Survey Data

Reg No

50010167


Rating

Regional


Categories of Special Interest

Architectural, Artistic


Previous Name

Allied Irish Bank


Original Use

House


Historical Use

Bank/financial institution


In Use As

Bank/financial institution


Date

1820 - 1920


Coordinates

316277, 234763


Date Recorded

15/10/2011


Date Updated

--/--/--


Description

Corner-sited four-bay four-storey stucco-fronted premises, built c.1830, with single-bay north elevation. Formerly two houses, converted for use as bank, c.1910, with decorative commercial shopfront inserted to ground floor. Pair of hipped slate roofs, hidden behind parapet wall with masonry coping and rendered chimneystack to west. Painted rendered walls with deep moulded cornice below the third floor, spanning both elevations.
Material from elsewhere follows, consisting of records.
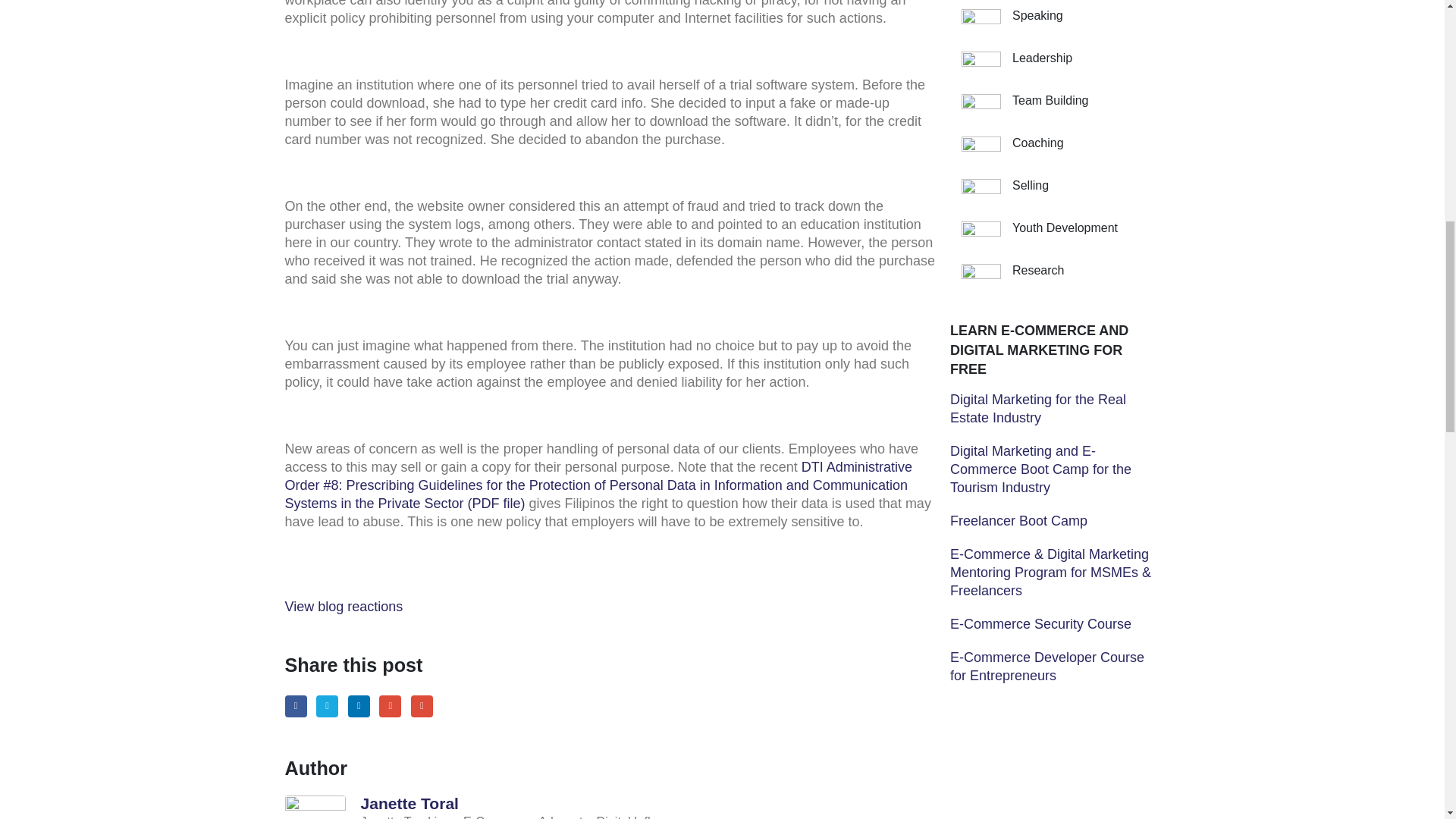
LinkedIn (358, 706)
Email (421, 706)
Facebook (296, 706)
Facebook (296, 706)
Twitter (326, 706)
Janette Toral (409, 803)
Posts by Janette Toral (409, 803)
Email (421, 706)
Twitter (326, 706)
LinkedIn (358, 706)
View blog reactions (344, 606)
Given the description of an element on the screen output the (x, y) to click on. 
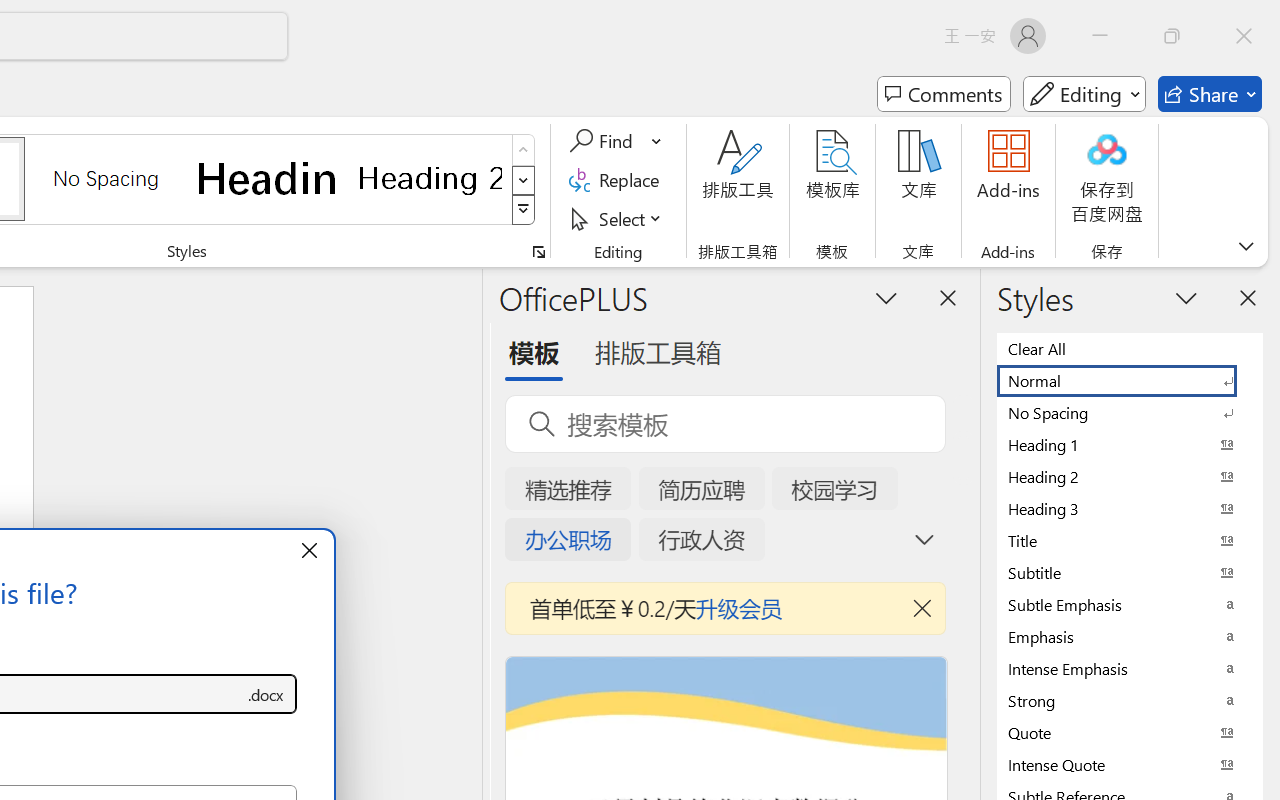
No Spacing (1130, 412)
Class: NetUIImage (523, 210)
Save as type (265, 694)
Mode (1083, 94)
Share (1210, 94)
Row Down (523, 180)
Emphasis (1130, 636)
Restore Down (1172, 36)
Intense Quote (1130, 764)
Comments (943, 94)
Given the description of an element on the screen output the (x, y) to click on. 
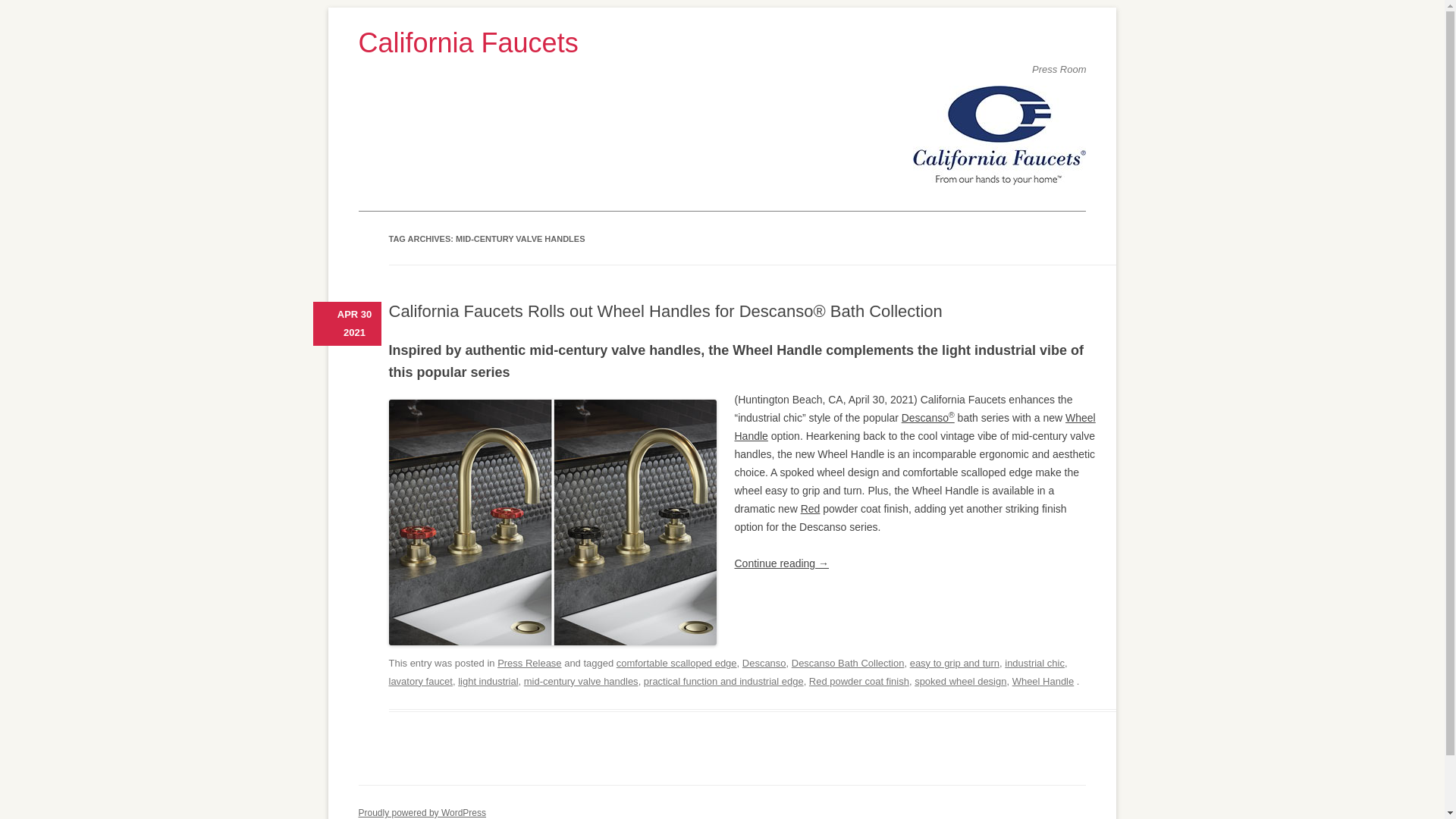
Semantic Personal Publishing Platform (422, 812)
light industrial (488, 681)
Wheel Handle (913, 426)
industrial chic (1034, 663)
California Faucets (722, 42)
Proudly powered by WordPress (422, 812)
Red (810, 508)
Descanso (764, 663)
Press Release (528, 663)
Given the description of an element on the screen output the (x, y) to click on. 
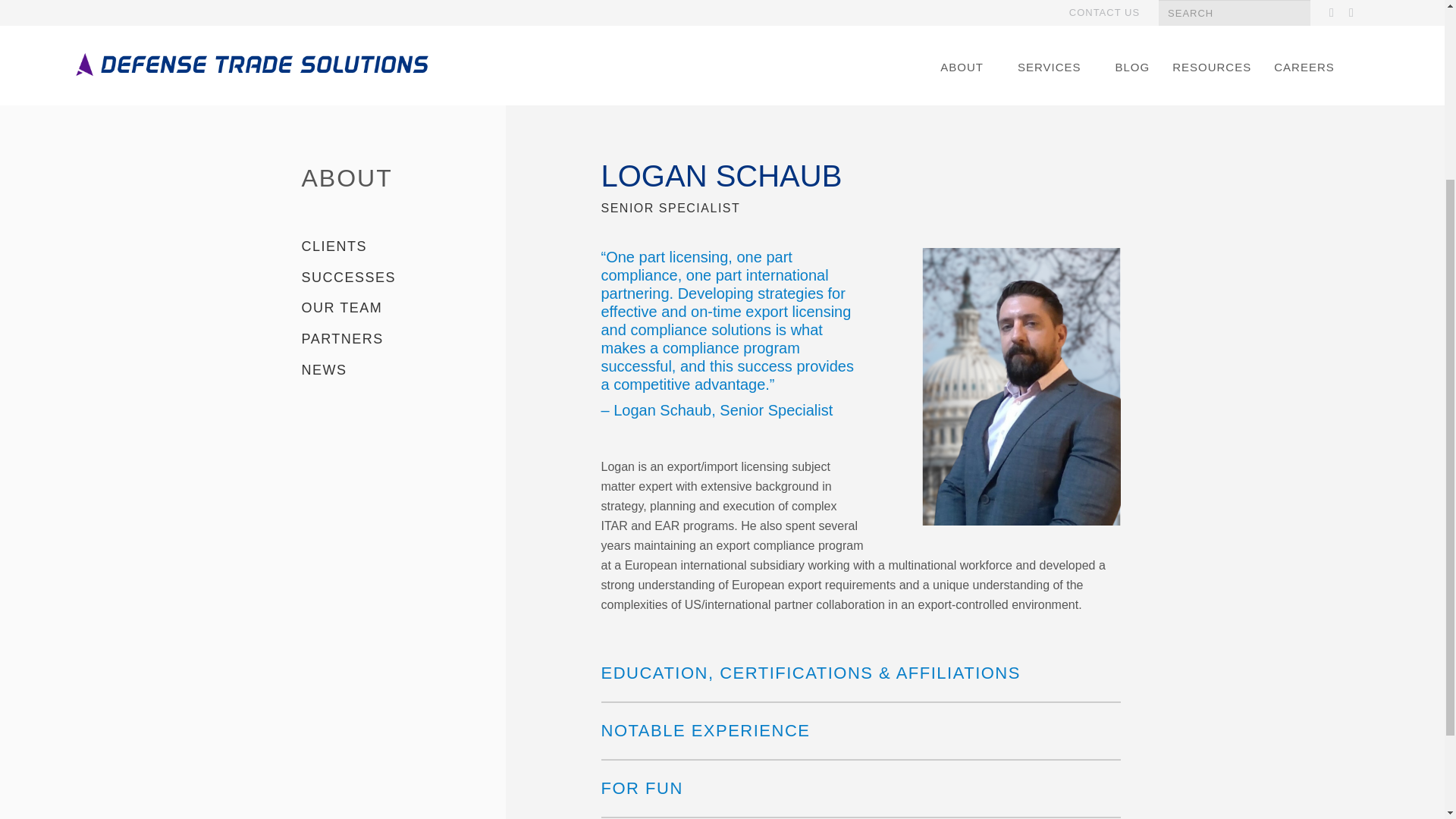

Square-headed window openings with masonry sills and early replacement timber sliding sash windows. First floor windows have architrave surrounds, pediments, cast-iron balconettes and continuous masonry sill course. Enlarged square-headed window openings with architrave surrounds, decorative bronze tripartite windows and set on polished granite raised plinth course. The first floor sill course projects beyond the corner forming coved cornice to advanced entrance bay with fluted frieze and set at angle. Polished granite architrave surround to principal entrance with double-leaf hardwood doors having raised-and-fielded panels, brass door furniture, reeded lintel cornice and rectangular overlight. Pair of square-headed door openings to the north elevation with polished granite architrave surrounds, replacement timber doors and bronze overlights. Interior to ground floor accessed via canted entrance porch with polished timber entrance screen having margined lights and raised-and-fielded panels. Former banking hall retains elaborate coffered plaster ceiling with plaster Doric piers and some panelled walls.

Appraisal

Originally a pair of houses, the current building owes its appearance to its conversion into a bank during the early twentieth century. The elaborate stucco façade with embellishments to the windows and a defined attic storey is enhanced by the decorative angled entrance bay, stitching two streetscapes together, Gardiner Street Lower and Talbot Street, thus enhancing the appearance of this busy intersection.